FAZ: Gegen "Die Epidemie der Verschwörungstheorien"

Offenbar aber nicht in der FAZ, wo die Redaktion der Meinung zu sein scheint, sie müsse einem Kampagnenjournalismus frönen und staatskritischen Meinungen mit übertrieben konformen Äußerungen begegnen (Faz-Redakteur ruft zur Bespitzelung der Mitbürger auf). Vor allem aber scheint man nun in dem Blatt, hinter dem ein kluger Kopf stecken soll, allmählich einen Kampf gegen "große Teile der politischen Intelligenz in Deutschland" führen zu wollen, indem diese einmal wieder bezichtigt wird, Verschwörungstheorien anzuhängen, weil sie "Probleme mit allem, was der demokratische Staat im Verborgenen treibt, ob es nun Vertragsverhandlungen sind oder Sicherheits- und Nachrichtendienste", hat.
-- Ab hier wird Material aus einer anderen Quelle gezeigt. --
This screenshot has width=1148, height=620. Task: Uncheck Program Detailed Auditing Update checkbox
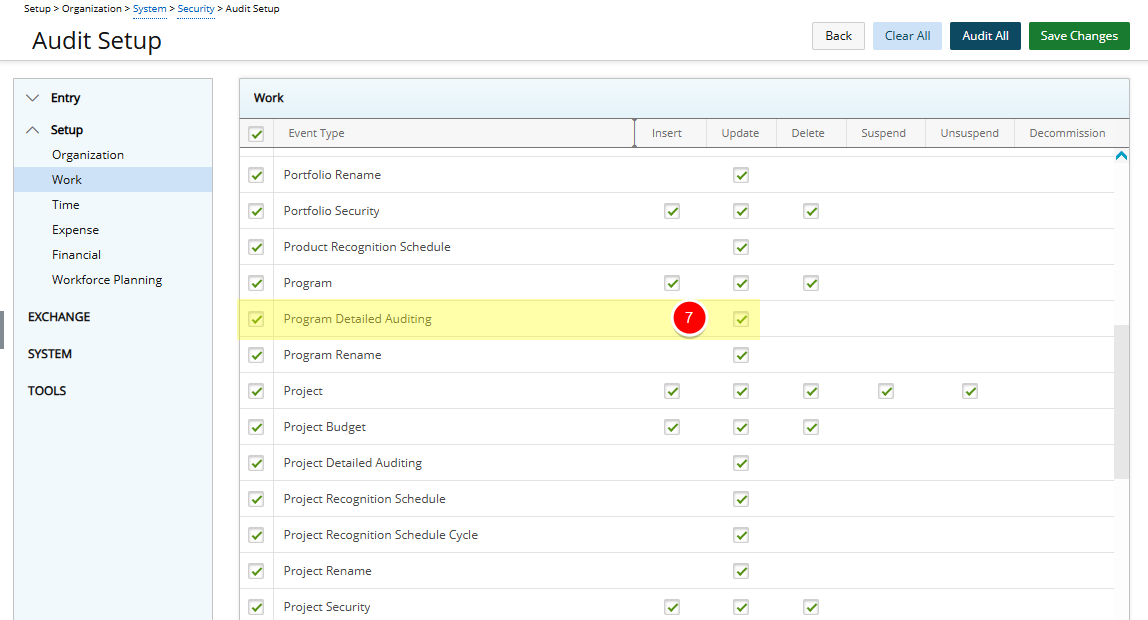point(741,319)
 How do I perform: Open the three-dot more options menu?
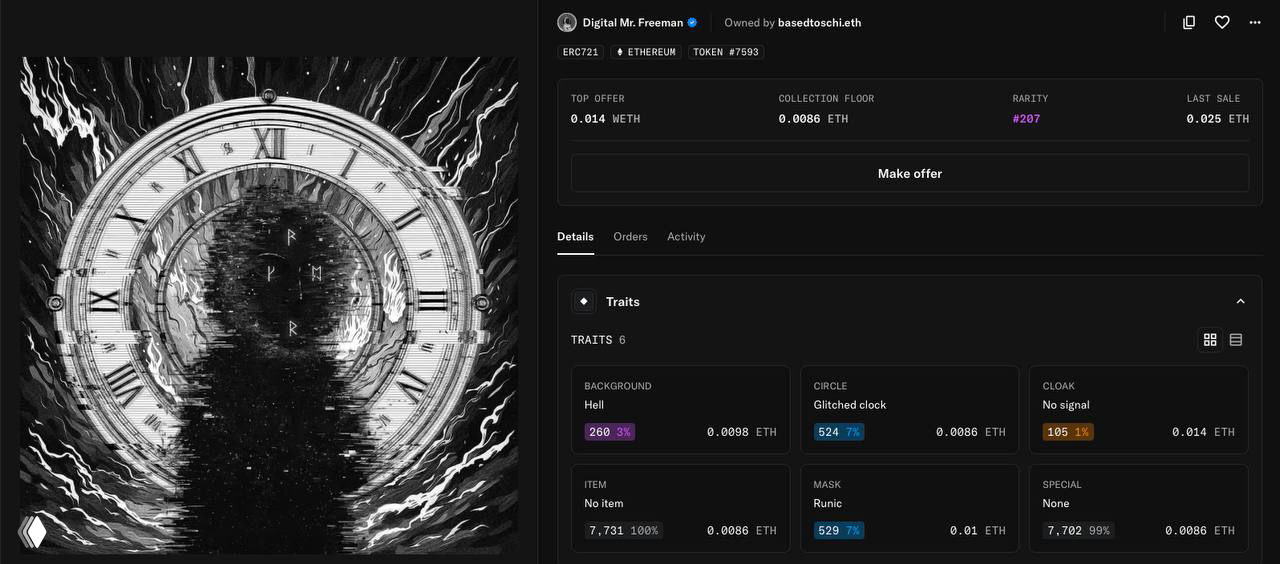pos(1255,22)
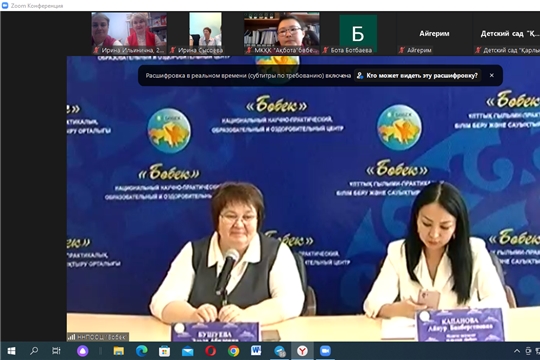The width and height of the screenshot is (540, 360).
Task: Switch to Zoom taskbar icon
Action: 325,351
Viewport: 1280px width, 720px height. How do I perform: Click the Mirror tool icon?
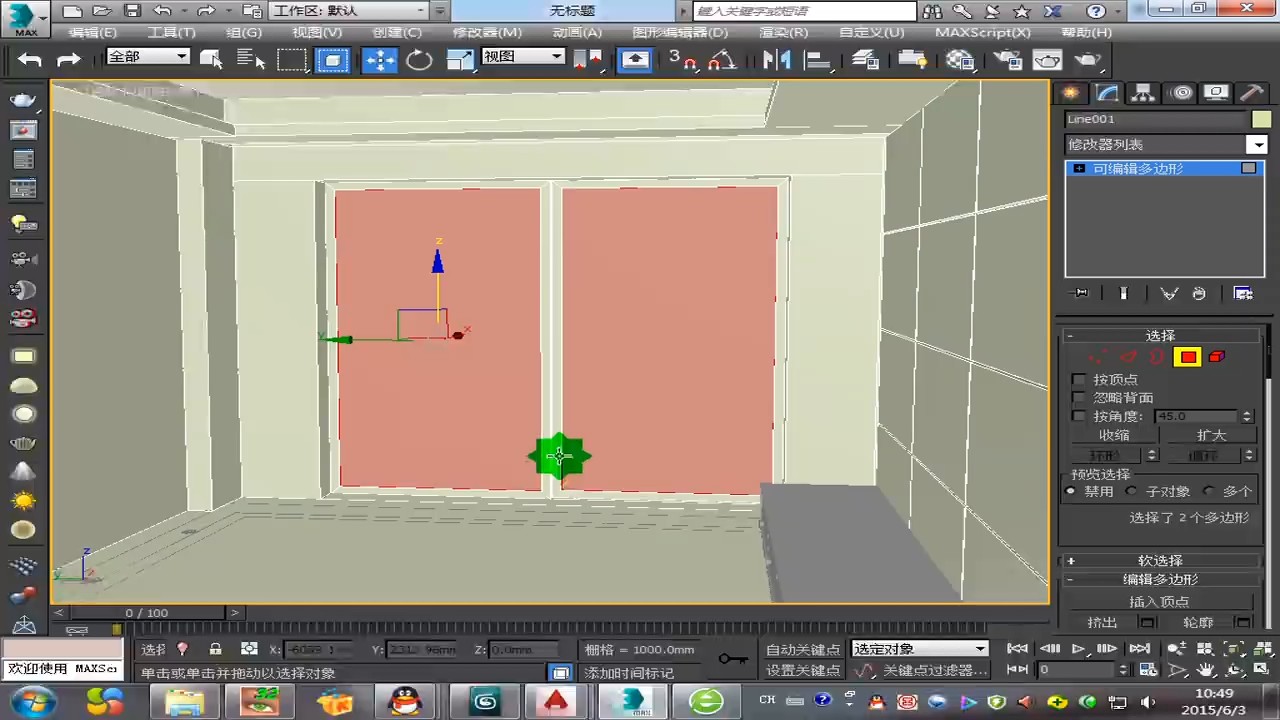[776, 60]
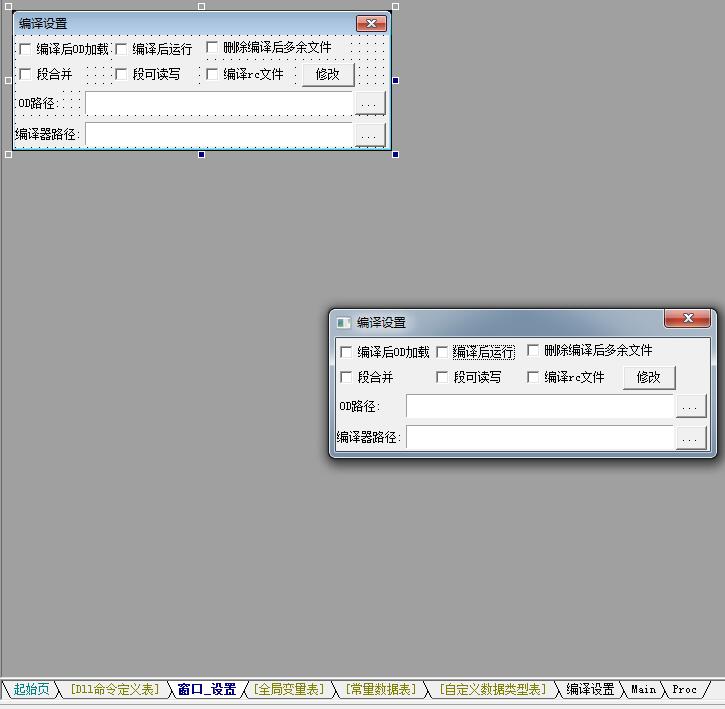
Task: Browse for 编译器路径 in the runtime window
Action: tap(691, 438)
Davon ist Jasper von Altenbockum, seines Zeichens verantwortlicher Redakteur für Innenpolitik, natürlich weit entfernt. Der Mann will uns in seinem Kommentar glauben machen, dass er die Wirklichkeit vertritt, während diejenigen, die "Misstrauen, Unterstellungen, Verachtung und Hysterie" gegenüber Geheimdiensten hegen, zur Vereinfachung der komplizierten Wirklichkeit neigen. So ist der Überwachungsstaat eine Fiktion und jeder Skandal "die perfekte Fiktion".
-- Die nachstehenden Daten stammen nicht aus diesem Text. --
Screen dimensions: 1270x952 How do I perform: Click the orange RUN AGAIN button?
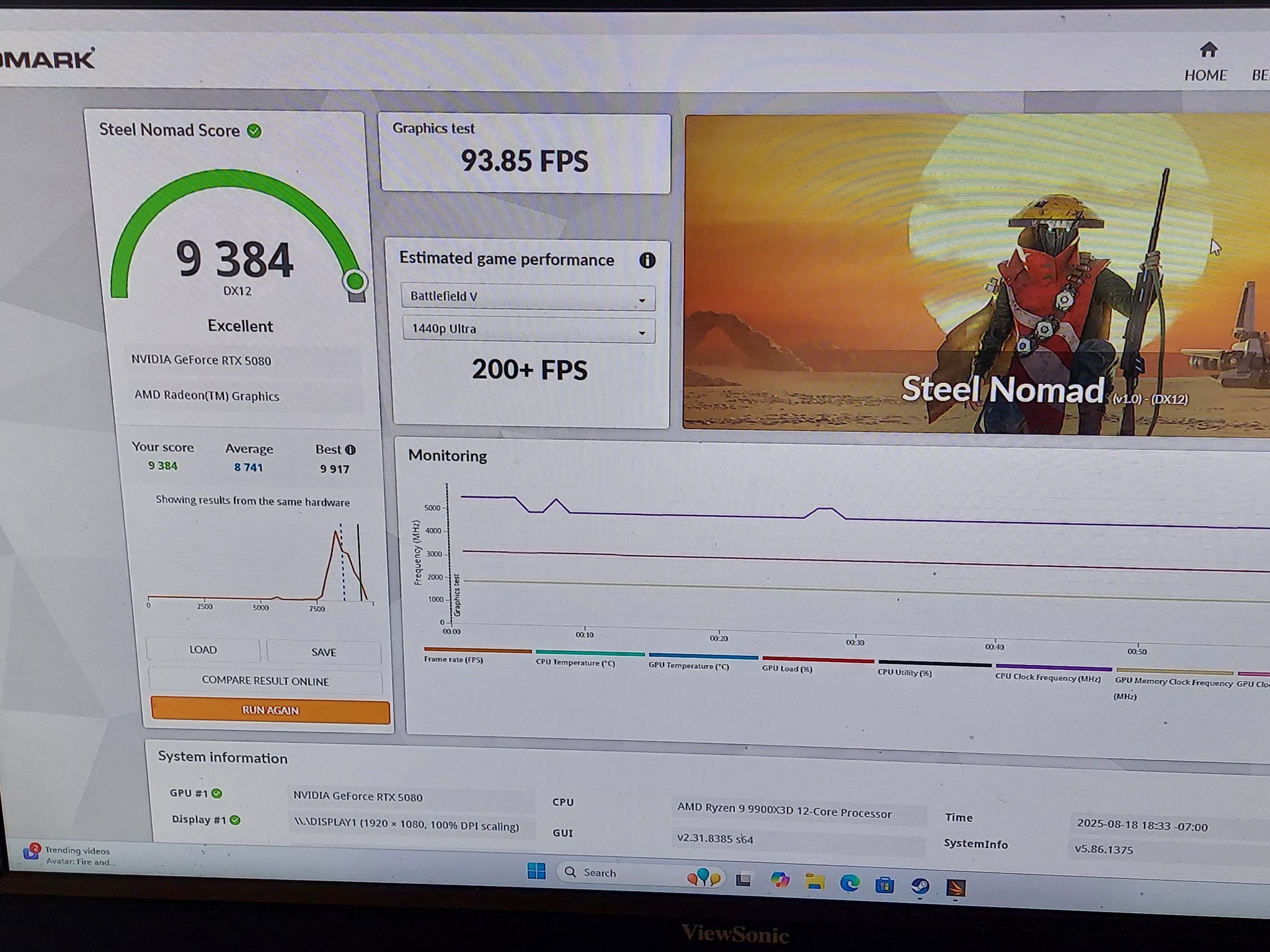point(270,710)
Und was ist die Wirklichkeit gegenüber den verschrobenen Vorwürfen gegen BND und dem Verfassungsschutz? Für den FAZ-Journalisten liegt das klar vor Augen: "Die Wirklichkeit besteht aus Russland und China, aus Arabellion, Syrien und dem Irak, aus der schlagartigen Vervielfältigung salafistischer Extremisten." Das rechtfertigt den BND und den Verfassungsschutz, die sich vor den Kritikern, also den Verschwörungstheoretikern, nicht beirren lassen sollten:

Es ist zu hoffen, dass sich die Behörden angesichts der Anschlagspläne, die in Oberursel und anderswo ausgeheckt wurden und werden, über ganz andere Fragen viel mehr den Kopf zerbrechen.
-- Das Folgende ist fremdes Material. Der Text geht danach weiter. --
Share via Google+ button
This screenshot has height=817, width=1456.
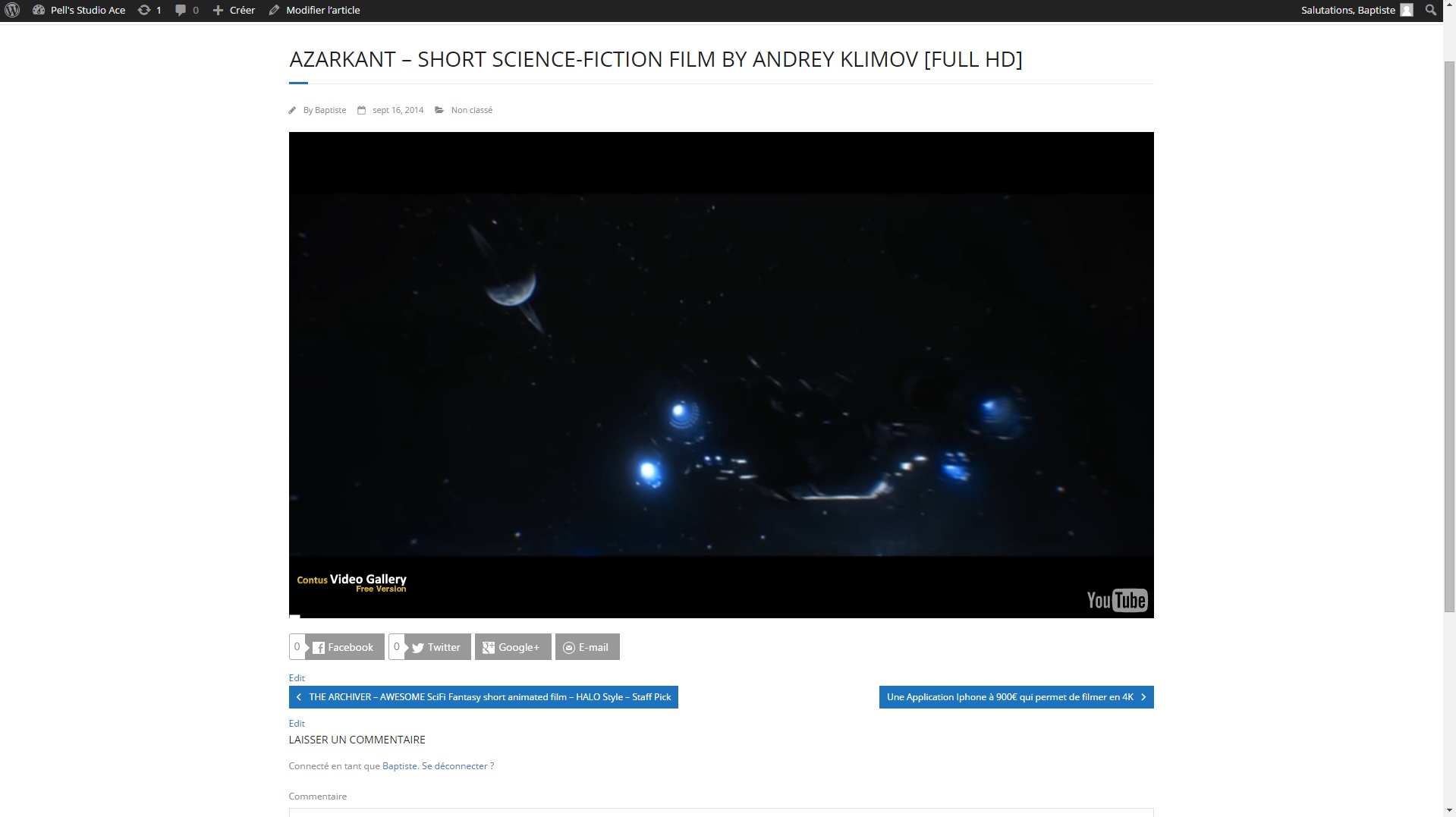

Der gute Mann findet denn auch die Vorratsdatenspeicherung zwingend als Anpassung der Kriminalitätsbekämpfung an den "Stand der Technik", das ist offenbar ausschlaggebend. Ein sonderlich kluger Kopf steckt jedenfalls nicht vor dieser Zeitung, wenn der verantwortliche Redakteur für die Innenpolitik weitgehend argumentationsfrei und alles niederwalzend vor sich hin schwafelt:

Doch die Verachtung gegenüber Sicherheitsdiensten in Deutschland beruht nicht auf einer tieferen Erkenntnis von Freiheit, sondern richtet sich mit überschießender Moral und Verschwörungsdenken gegen die neuen Zumutungen einer unübersichtlichen Wirklichkeit. Gepaart mit der Verachtung gegenüber "ahnungsloser" Politik und der romantischen Sehnsucht nach einer "unpolitischen Politik", knüpfen hysterische Ausfälle in dieser Richtung an (deutsche) Traditionen an, die man lieber vermeiden sollte.

Man könnte auch genau umgekehrt sagen, dass die Verehrung der Sicherheitsdienste in Deutschland eine unrühmliche Rolle gespielt und Millionen von Menschen das Leben gekostet hat. Aber mit Begründungen hat es der Journalist nicht so, der lieber auf Diffamierung setzt und sich dann wundert, dass den Mainstreammedien allmählich das Vertrauen abhanden kommt.